What the exercise asks: Reproduce verbatim the part of the records that opens with the line containing "The image size" and runs through the end of the records, both ends included. Leave the pictures out.

#### Data ####

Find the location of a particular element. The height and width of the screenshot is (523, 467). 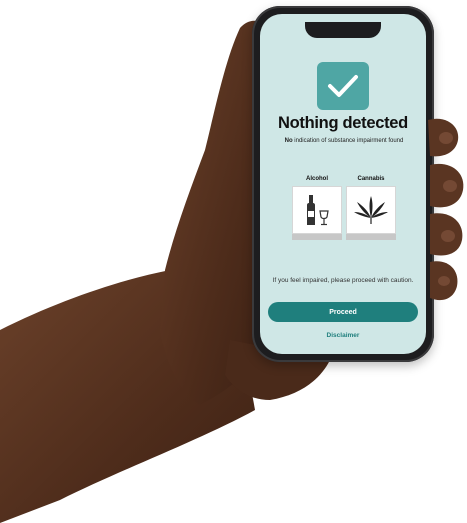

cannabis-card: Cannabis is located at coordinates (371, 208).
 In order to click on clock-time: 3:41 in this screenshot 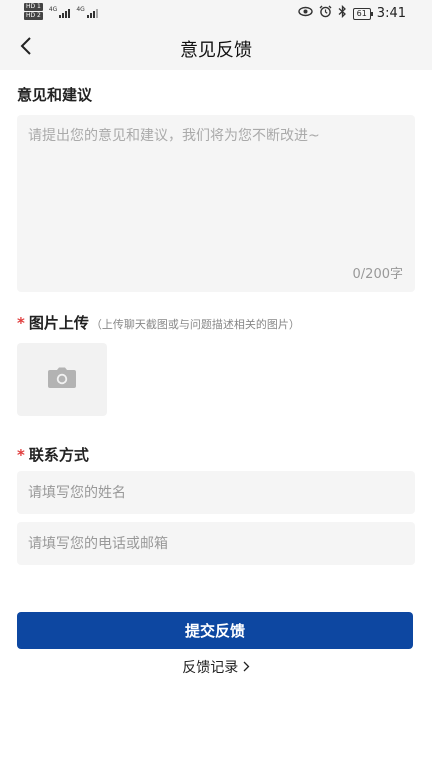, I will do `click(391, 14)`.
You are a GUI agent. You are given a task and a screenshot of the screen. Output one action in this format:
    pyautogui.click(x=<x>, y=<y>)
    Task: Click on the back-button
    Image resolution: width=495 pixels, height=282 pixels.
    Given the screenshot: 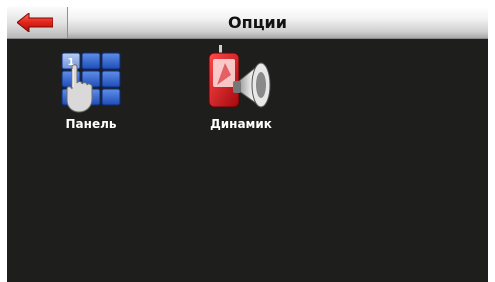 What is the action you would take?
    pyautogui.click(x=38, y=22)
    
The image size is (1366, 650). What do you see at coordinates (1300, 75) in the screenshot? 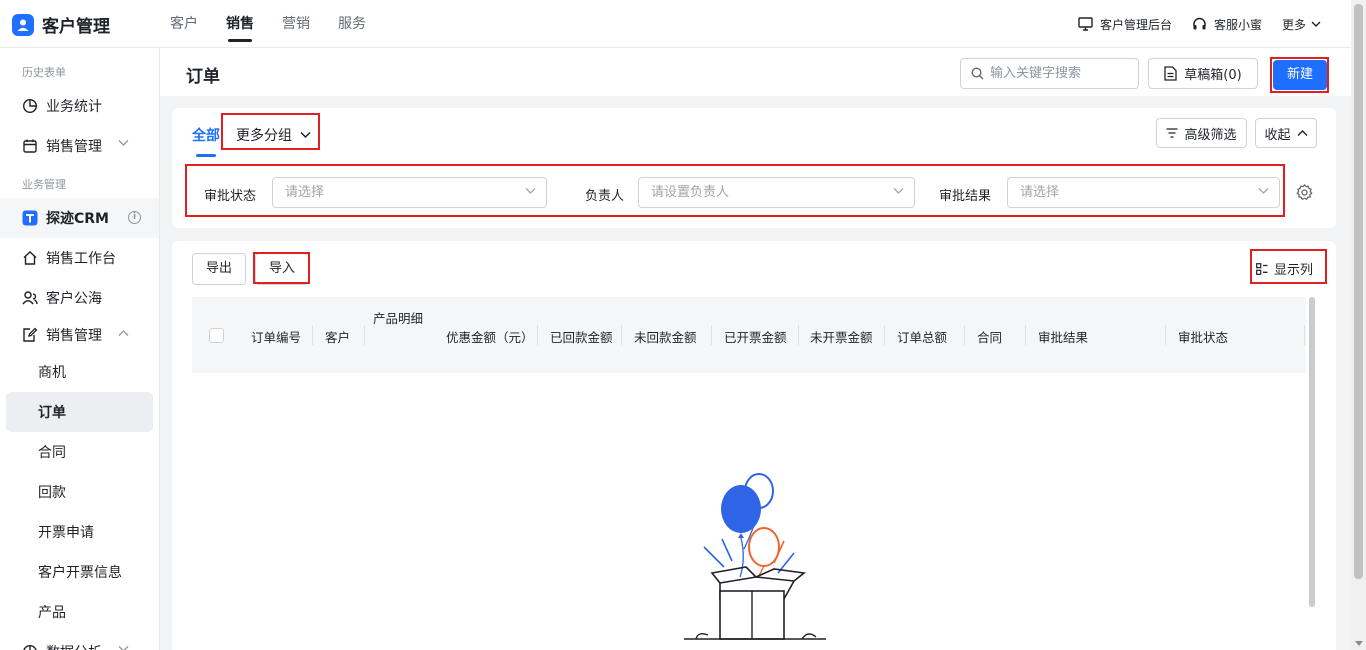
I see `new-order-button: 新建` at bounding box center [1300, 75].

####

Answer area:
The image size is (1366, 650). What do you see at coordinates (1300, 75) in the screenshot? 
I see `new-order-button: 新建` at bounding box center [1300, 75].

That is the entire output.